Quand donc un membre s’élève, c’est qu’il y a inflammation et maladie ; car il resterait au niveau des autres, s’il n’était enflé. Ainsi dans le corps de l’Église, celui qui s’enflamme et s’enfle, est malade ; il dépasse la mesure commune. C’est en cela que consiste l’enflure. Il en arrive ainsi dans le corps, quand quelque humeur étrangère et maligne s’y introduit, et non la nourriture ordinaire. De même, l’orgueil naît quand des pensées étrangères nous envahissent. Et voyez avec quelle justesse il dit : « Ne vous enflez pas ! » En effet, l’homme enflé a comme une tumeur d’esprit, remplie d’une humeur corrompue. Il dit cela non pour empêcher la guérison, mais une guérison qui pourrait tourner à mal. Vous voulez guérir un tel ? Je le veux bien ; mais que ce ne soit pas au détriment d’un autre. Car ce n’est pas pour nous exciter les uns contre les autres qu’on nous a donné des maîtres, mais pour nous unir mutuellement. On donne un général à une armée, pour qu’il réunisse en un seul corps des membrés divisés ; s’il y apportait la division, il serait moins un général qu’un ennemi. « Car qui vous distingue ? et qu’avez-vous que vous n’ayez reçu ? » Laissant de côté les disciples, il s’adresse aux docteurs. Voici ce qu’il veut dire : Comment savez-vous que vous êtes dignes d’éloges ? Le jugement a-t-il eu lieu ? A-t-on fait l’examen ? Y a-t-il eu épreuve, enquête sévère ? Vous ne sauriez le dire. Et quand même les hommes donneraient leur suffrage, leur jugement n’est pas droit, Mais supposons que vous êtes dignes de louange, que vous avez réellement la grâce, que le jugement des hommes est sain ; eh bien ! ce n’est pas encore le cas de vous enorgueillir. Car vous n’avez rien de vous-mêmes, mais vous avez tout reçu de Dieu. Pourquoi faites-vous semblant d’avoir ce que vous n’avez pas ? Que si vous l’avez, les autres l’ont avec vous. Vous n’avez donc qu’après avoir reçu, non pas seulement ceci ou cela, mais tout ce que vous avez.
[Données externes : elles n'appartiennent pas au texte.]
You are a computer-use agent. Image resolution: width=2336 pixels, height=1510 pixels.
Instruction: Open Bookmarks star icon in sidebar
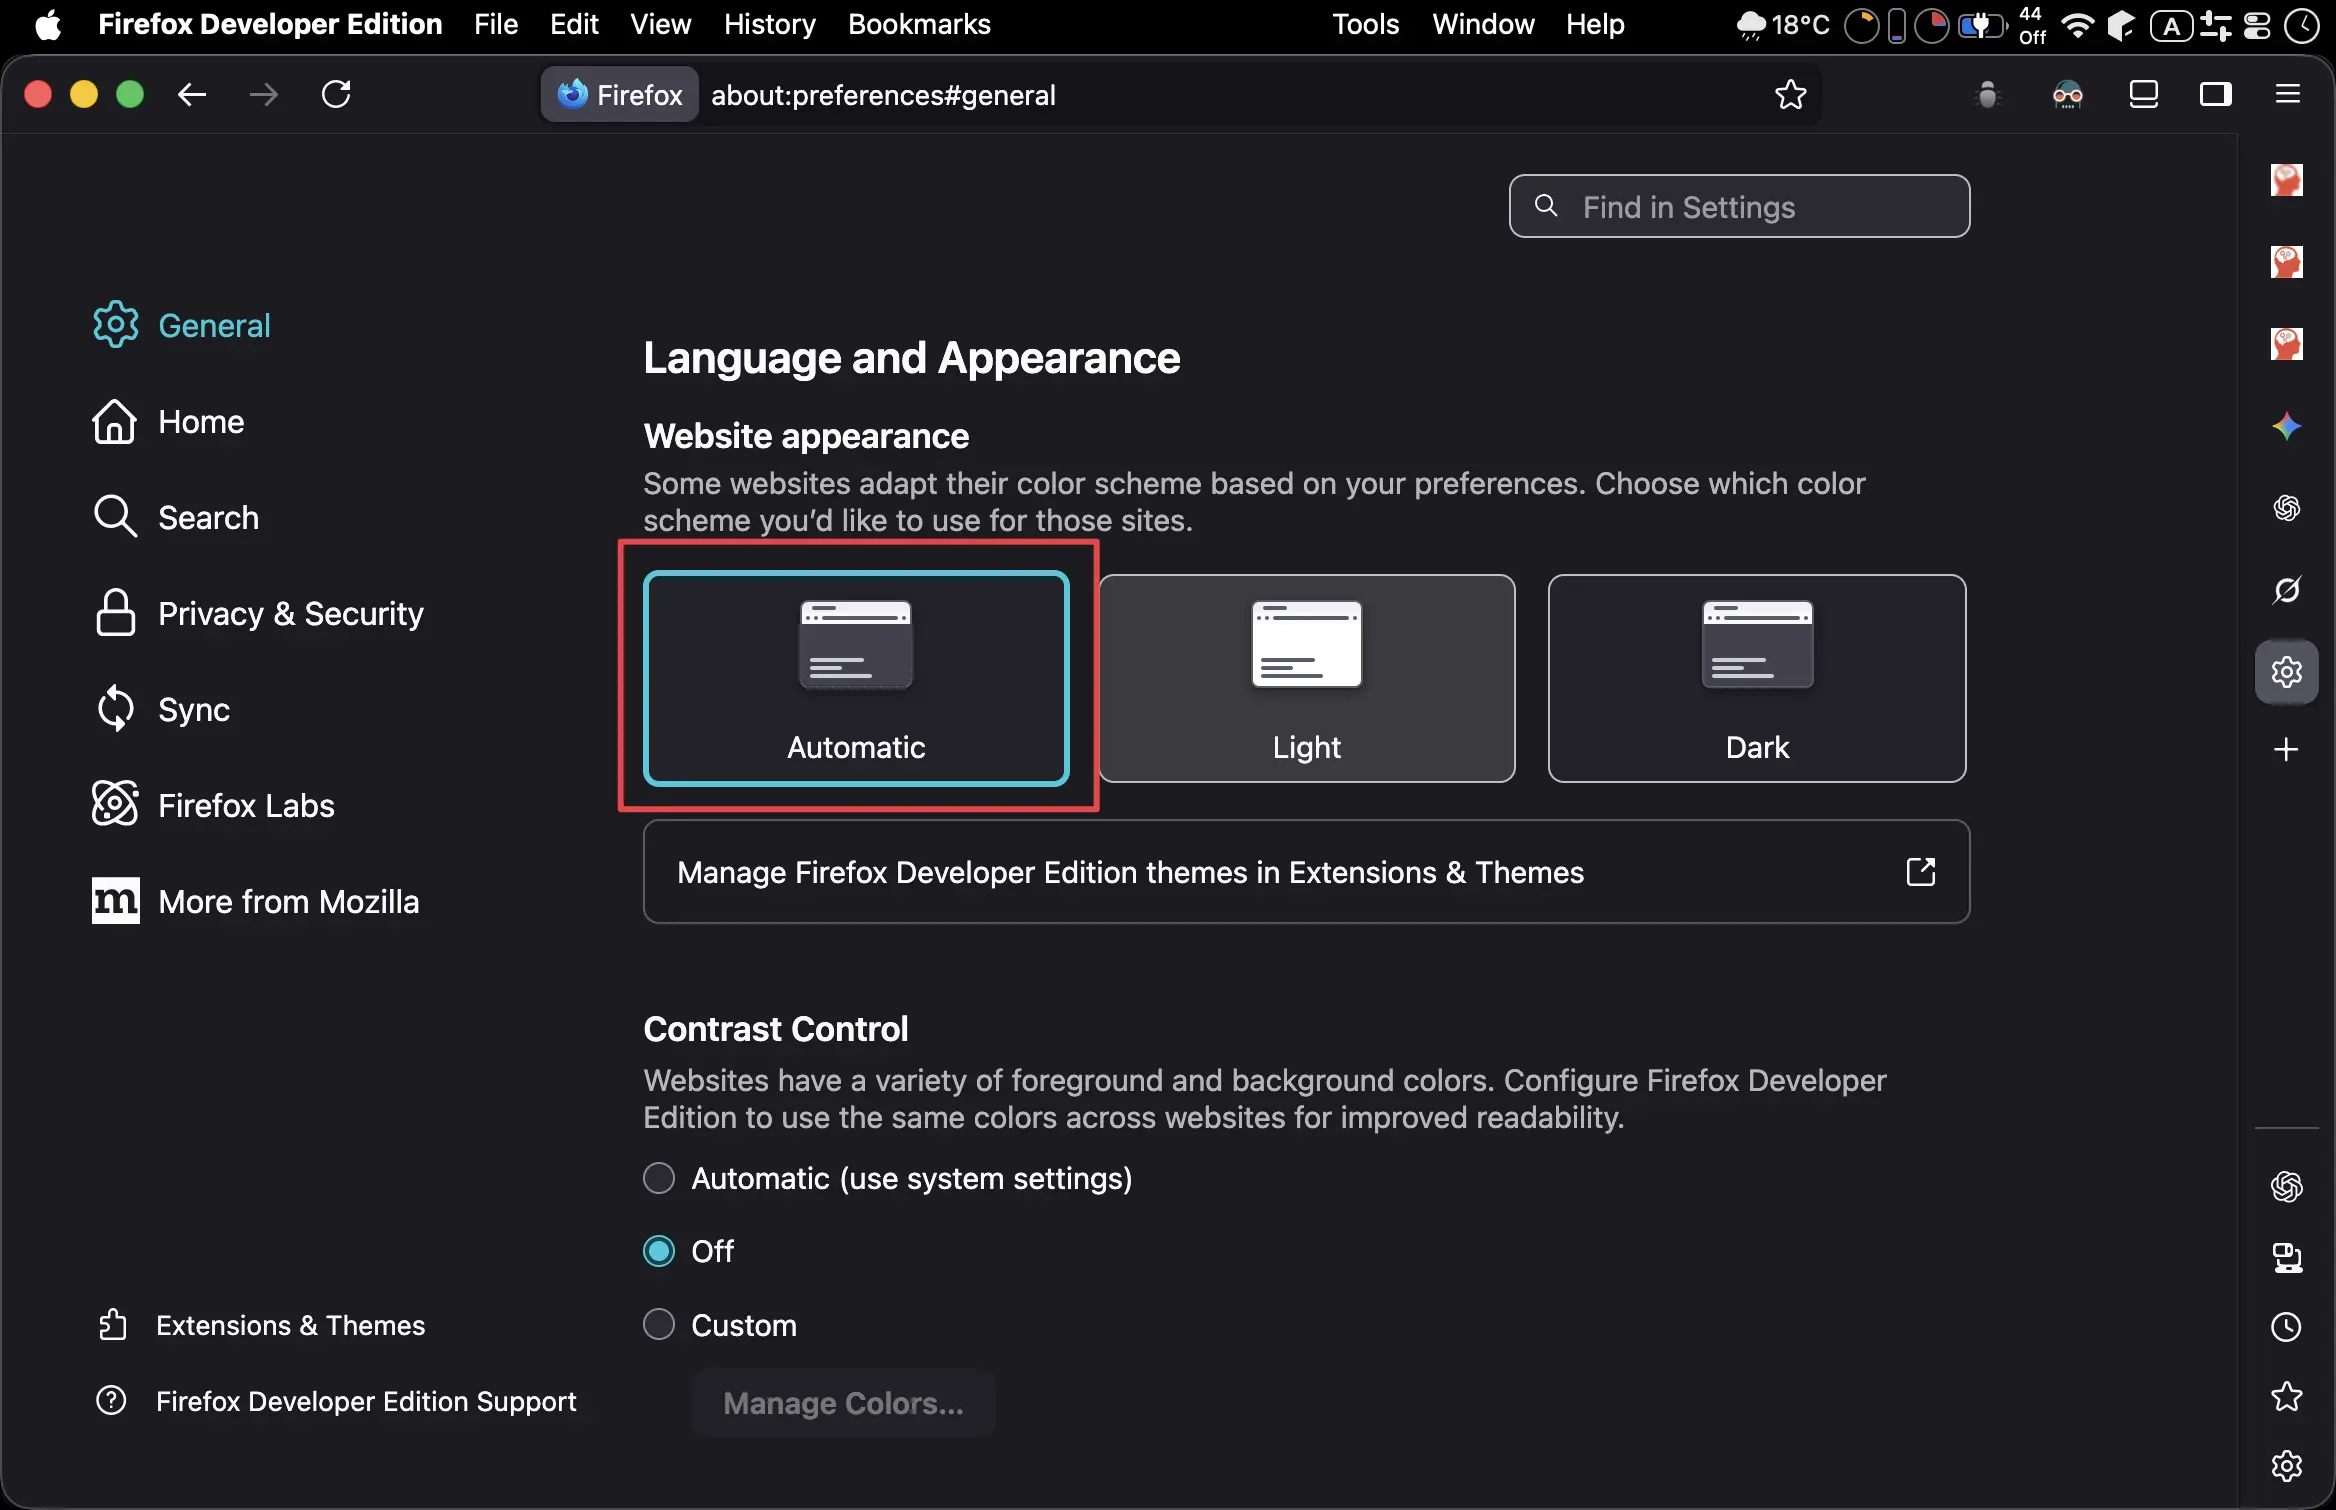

2. En effet ; vos bonnes actions ne sont pas à vous, mais viennent de la grâce de Dieu. Si vous parlez de la foi, elle est le fruit de la vocation ; si vous parlez de la rémission des péchés, des dons de la grâce, de l’enseignement de la parole, des vertus ; tout vous est venu de la même source. Qu’avez-vous donc, dites-moi, que vous n’ayez pas reçu et que vous ayez acquis par vous-mêmes ? Vous ne pouvez répondre. Quoi l vous l’avez reçu, et vous vous en enorgueillissez ? Il fallait au contraire vous en humilier ; puisque le don n’est pas à vous, mais à celui qui vous l’a fait. Si vous avez reçu, c’est donc de lui ; si vous avez reçu de lui, ce que vous avez reçu n’est donc pas à vous ; si ce que vous avez reçu n’est pas à vous, pourquoi vous en glorifiez-vous ; comme si c’était à vous ? Aussi l’apôtre ajoute-t-il : « Que si vous l’avez reçu, pourquoi vous en glorifiez-vous, comme si vous ne l’aviez pas reçu ? » Après avoir prouvé son sujet en passant, il fait voir qu’il leur manque bien des choses ; et il ajoute : Certainement quand même vous auriez tout reçu, vous ne devriez point vous en glorifier, car rien ne serait à vous ; mais il vous manque encore bien des choses. Il l’avait déjà insinué dès le commencement en disant : « Je n’ai vous parler comme à des hommes spirituels » ; et encore : « Je n’ai pas jugé que je fusse parmi vous autre chose que Jésus-Christ et Jésus-Christ crucifié ».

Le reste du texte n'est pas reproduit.